● **Task to carry out**
Output the lines from the line with "Viewport: 1456px width, 840px height." through the end of the records as a JSON list of strings, one string per line and no blank lines. Leave the pictures out of the answer.

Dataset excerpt
**********

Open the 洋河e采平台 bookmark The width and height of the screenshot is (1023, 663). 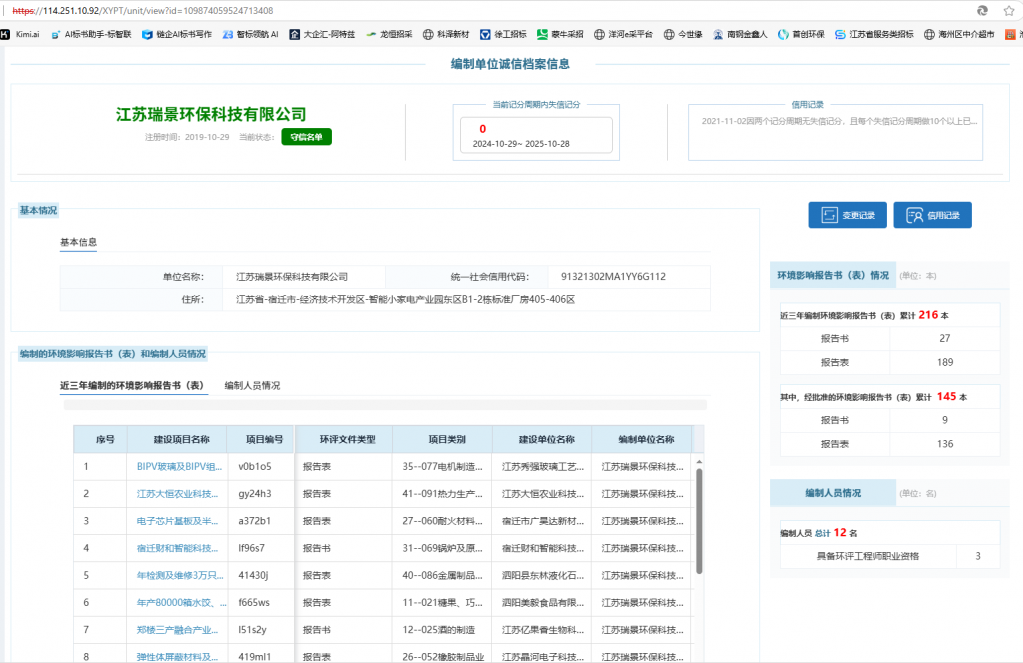[x=623, y=34]

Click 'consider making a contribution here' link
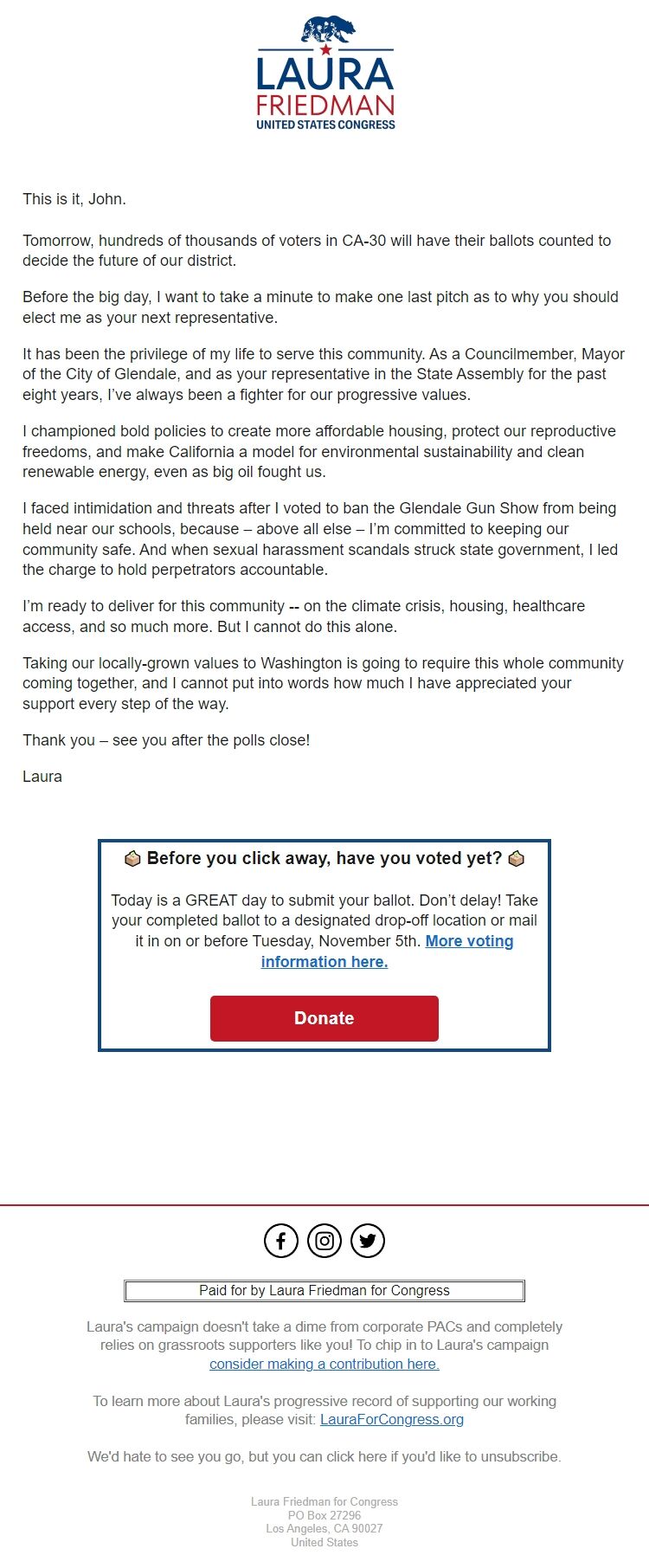tap(324, 1364)
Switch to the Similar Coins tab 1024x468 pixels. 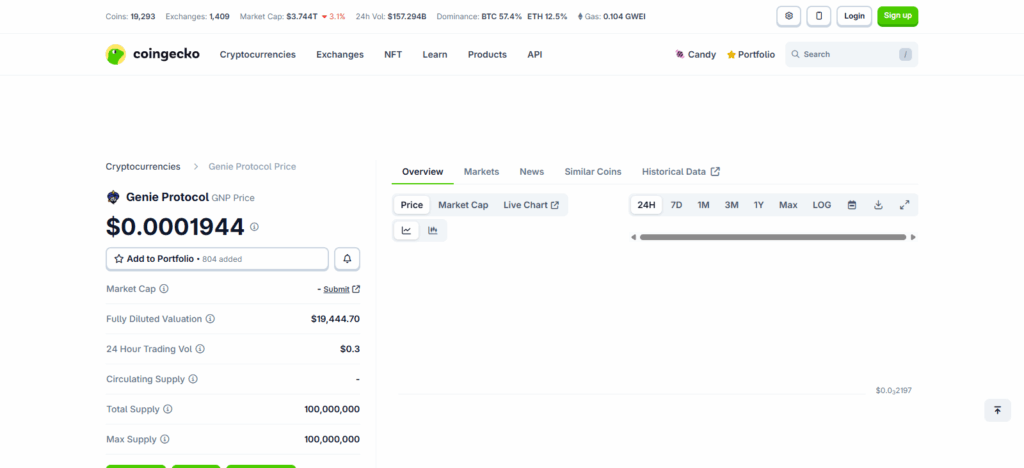click(x=592, y=172)
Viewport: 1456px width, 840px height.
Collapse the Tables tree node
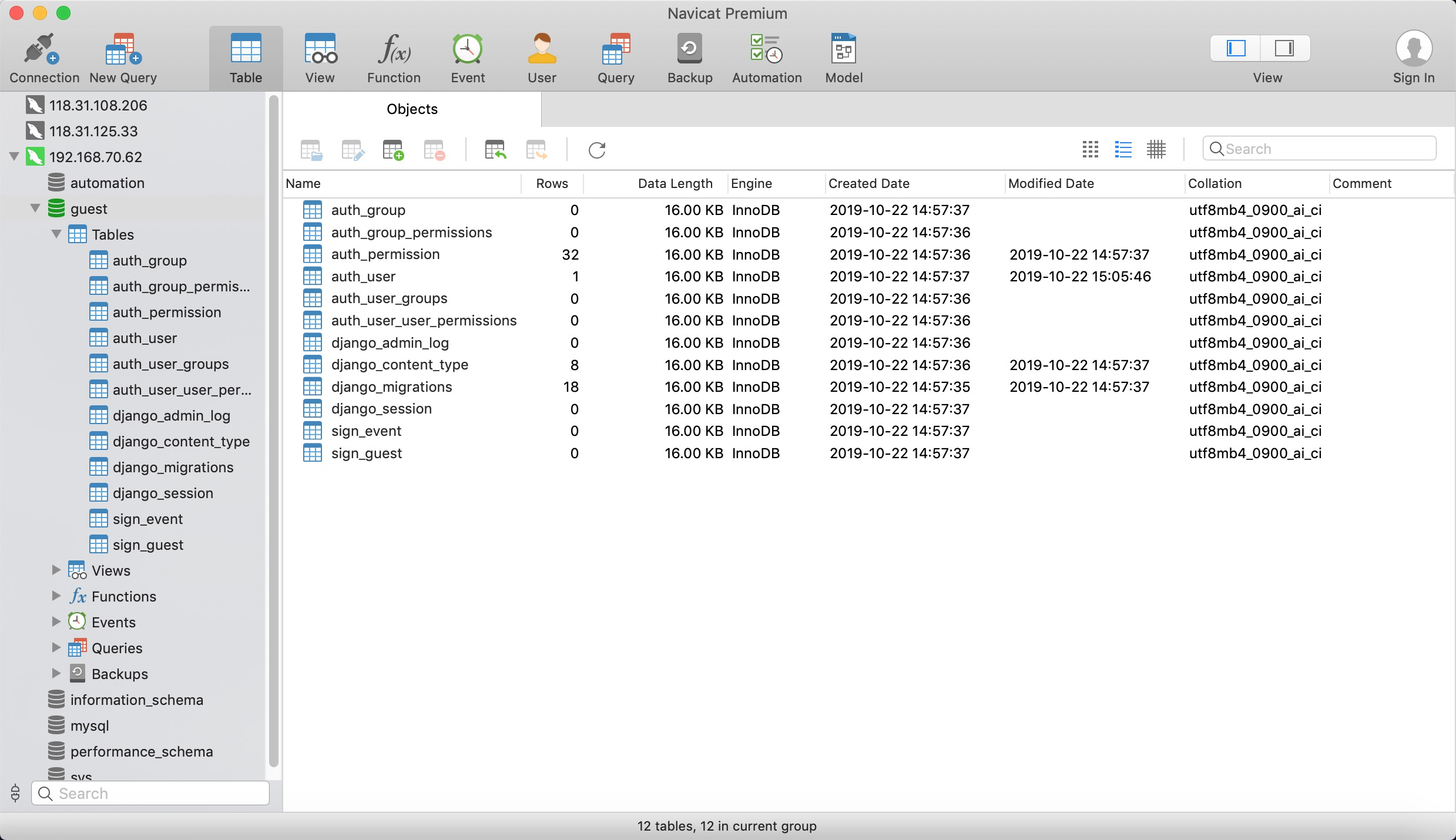click(56, 234)
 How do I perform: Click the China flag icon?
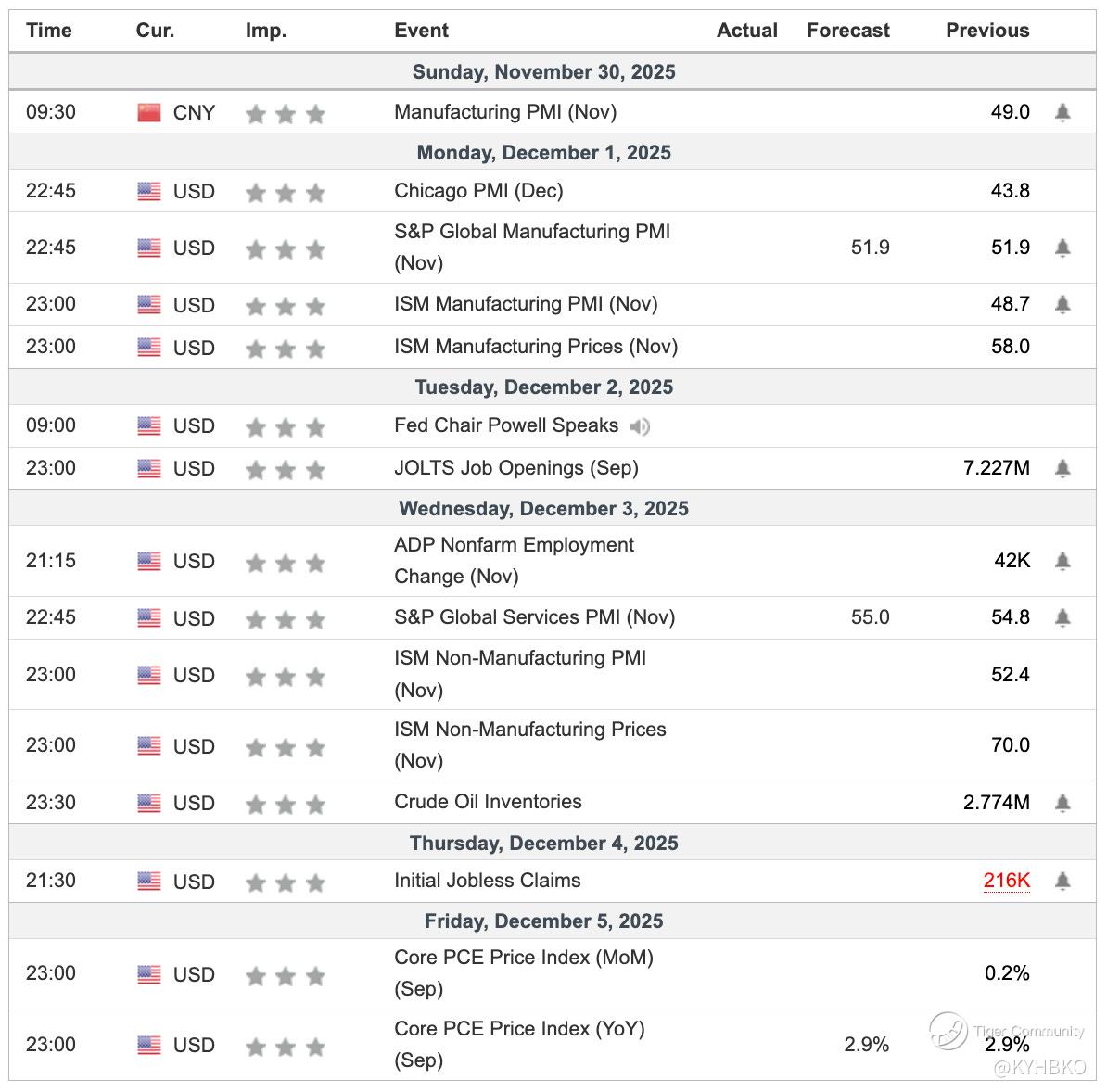pyautogui.click(x=149, y=113)
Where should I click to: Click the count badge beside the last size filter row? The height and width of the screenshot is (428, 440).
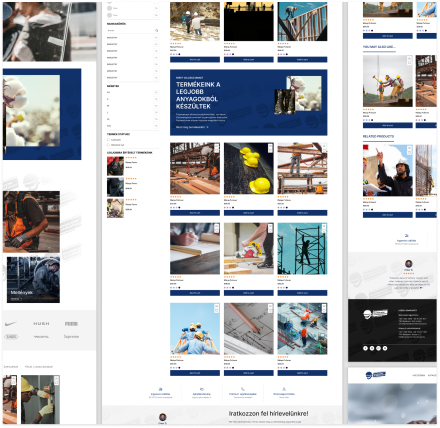click(x=156, y=126)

**********

● **Solution to the exercise**
[
  "Viewport: 1456px width, 840px height.",
  "Collapse the Tables tree node",
  "click(56, 234)",
  " How do I perform: Click the China flag icon?",
  "pyautogui.click(x=149, y=113)",
  "Where should I click to: Click the count badge beside the last size filter row? The height and width of the screenshot is (428, 440).",
  "click(x=156, y=126)"
]